You Speak, I’ll Listen

Where I Come From

I haven’t seriously worked with audio since high-school. Back then I was part of a band and temp-ed in my older brother’s band when his normal bass-player could not show up to a gig. In addition to playing in bands, I also sold merchandise and did recording. While I was not particularly experienced with recording, I did my sixteen-year-old best to setup mics, queue musicians, and mix tracks to form whole songs. I even recorded my own songs for school projects. The process of recording every track with different instruments by myself was not easy: I often found myself editing out the short strings of curses that followed me tripping over mic cables on my way back to the mixer from the drum kit at the end of a song.

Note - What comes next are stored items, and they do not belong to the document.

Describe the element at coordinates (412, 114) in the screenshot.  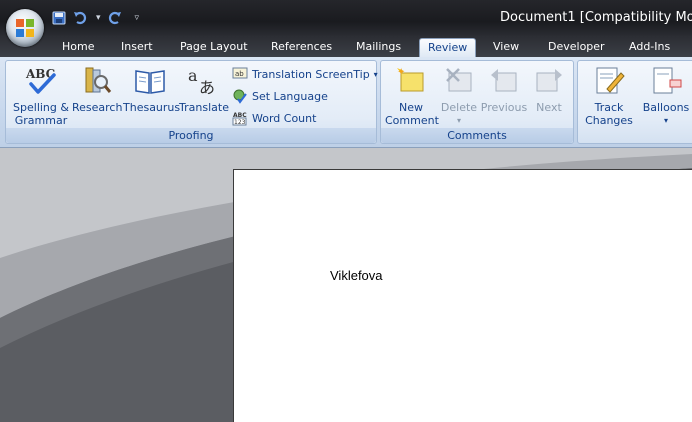
I see `new-comment-label: New Comment` at that location.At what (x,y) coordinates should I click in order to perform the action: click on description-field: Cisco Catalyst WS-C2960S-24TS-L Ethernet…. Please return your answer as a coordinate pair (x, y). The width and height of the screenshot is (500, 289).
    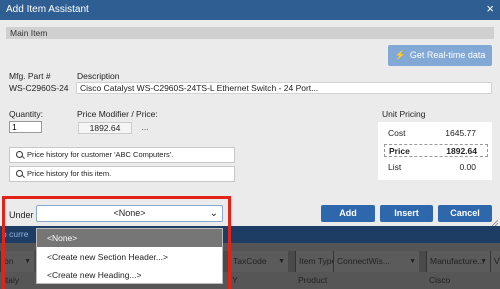
    Looking at the image, I should click on (284, 88).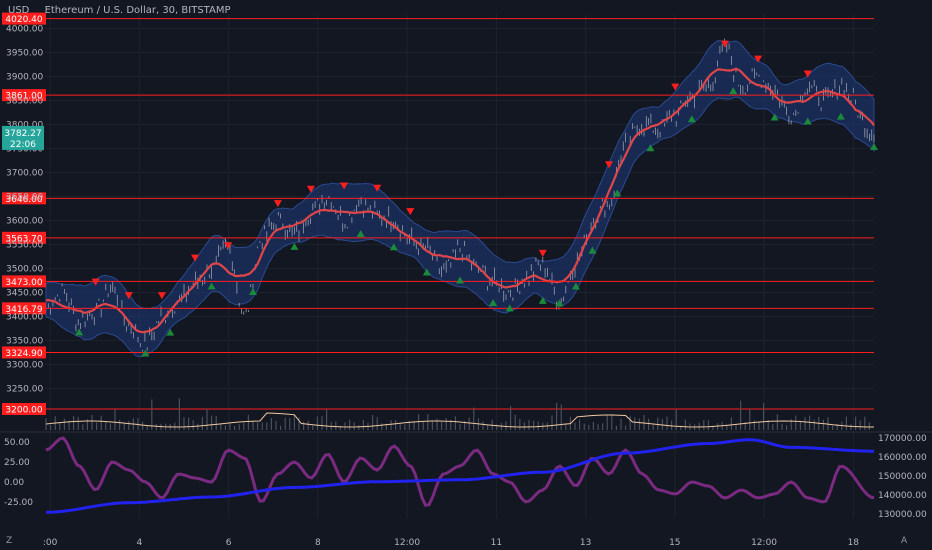 The image size is (932, 550). Describe the element at coordinates (23, 145) in the screenshot. I see `countdown-label: 22:06` at that location.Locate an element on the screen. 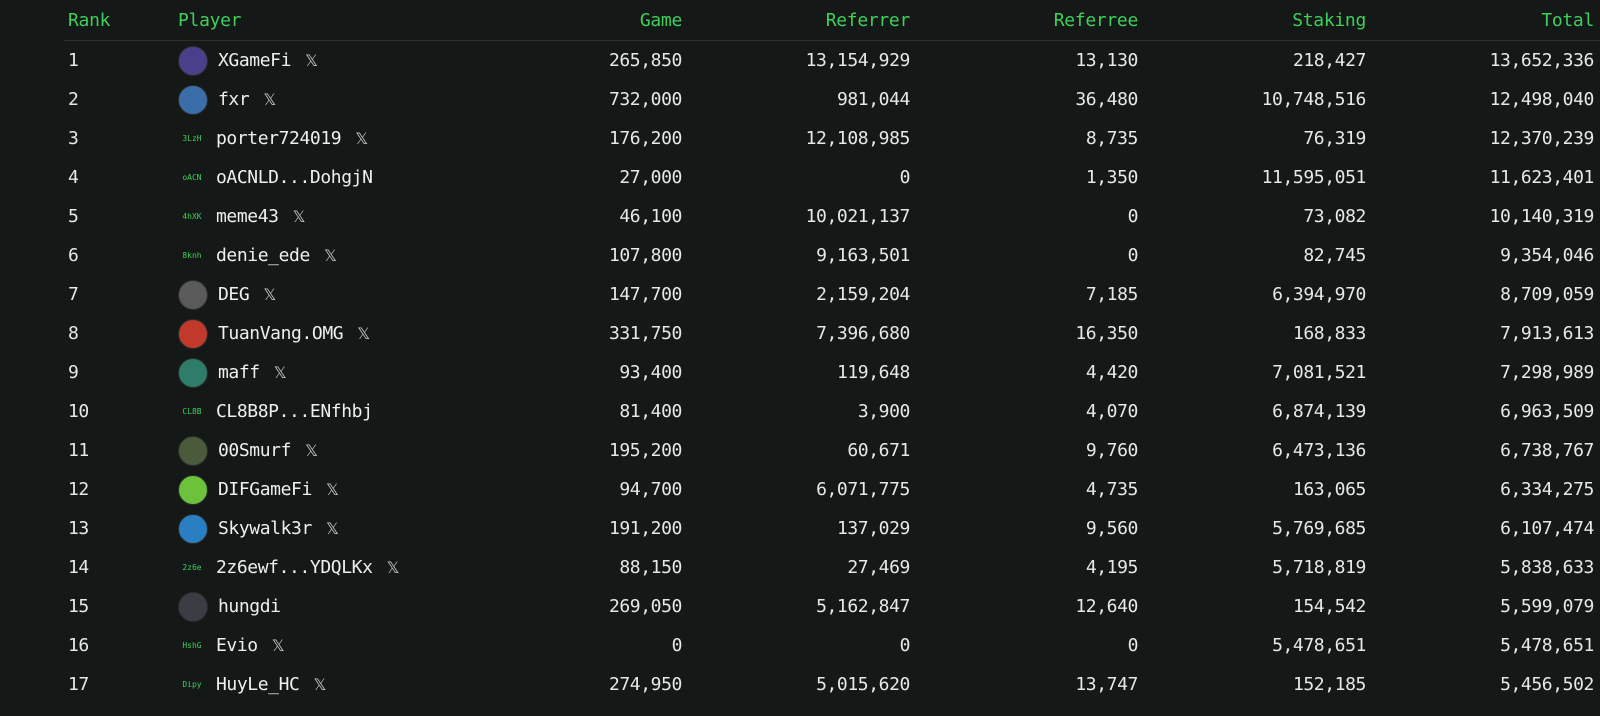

Becoming Part of the Process

Jad Abumrad speaks in the first video about co-authorship between the writer/orator of a story and the listener. I have certainly experienced a great deal of this in my recent experience listening to the Lockwood and Co. series audiobooks. Jonathan Stroud builds a complex world with a ghost infested London and invites his audience to experience this reality through the eyes of the main character Lucy. While his descriptions are vivid, the only visuals that I had as a listener were those of my own creation. Weeks after completing the series, I was still ruminating on the final chapters, seeing Lucy and the skull battle the final villains. The scenes I was remembering, though written by Stroud, were my own.

In the second video, Abumrad also discusses how creators mix and modify pieces of audio to create works that are otherwise impossible or impractical without modern audio technology. While that sort of power opens new doors, I still find the spoken-word, spoken well, to be more enjoyable and impactful in the context of audio.  Though eerie effects, subtle undertones, and strong notes can evoke intense emotions in listeners, the most intimate avenue for story telling is conversation, where the listeners are so wrapped-up in the story that all they can do is wait on the next word from the storyteller. Outside of music, I usually find highly doctored audio stories distracting.

However, I appreciated the techniques showcased in the detective stories clip by cogdog. The use of repetition and fading drew me into the audio. I was not listening to a story though; the entire point of the video was to exhibit techniques. I feel like I would have been distracted from the story of the un-cut audio had I listened to that first.

Wow, That was Original

I never realized that so many of the screams in the Star Wars movies were canned. That, I guess, is one of the advantages to manipulating audio beyond the mic: layering and mixing techniques allow for successful noises like the Wilhelm Scream to be re-used again and again.

Also, I had never heard of Foley Sound.  I knew cartoon movies and special-effect-heavy action-flics require sounds to be added after filming, but I figured aside from over-exaggerated punching-noises, film sound was recorded live with the video.  Watching the two men mimic the sounds of the film clip was both fascinating and entertaining.

New Tools

In high-school, I had a sixteen-track mixer and a set of recording mics that my brother and I bought from a stranger in a Guitar-Center parking lot. Now, I have a MacBook Pro and a set of Beats wireless ear-buds. After watching the video on layered audio-editing with Audacity, I see how much easier recording would have been if I had a computer back then. While the mixer was very powerful, its interface was limited, and its menus were difficult to navigate. With Audacity, the menus are arranged in a familiar format, tracks are easily viewable on a “real” screen, and copy-pasting isn’t done with complex button combinations.

Going Forward

This week, I will keep an open mind to blending complex audio with stories, partially because I will obviously have to for assignments, partially because I want to change my mind. I see both the potential in blending stories with supporting audio and the ease with which such blending can be accomplished with modern technology. The last two weeks I have had to work on opening my eyes; I suppose my ears will be next.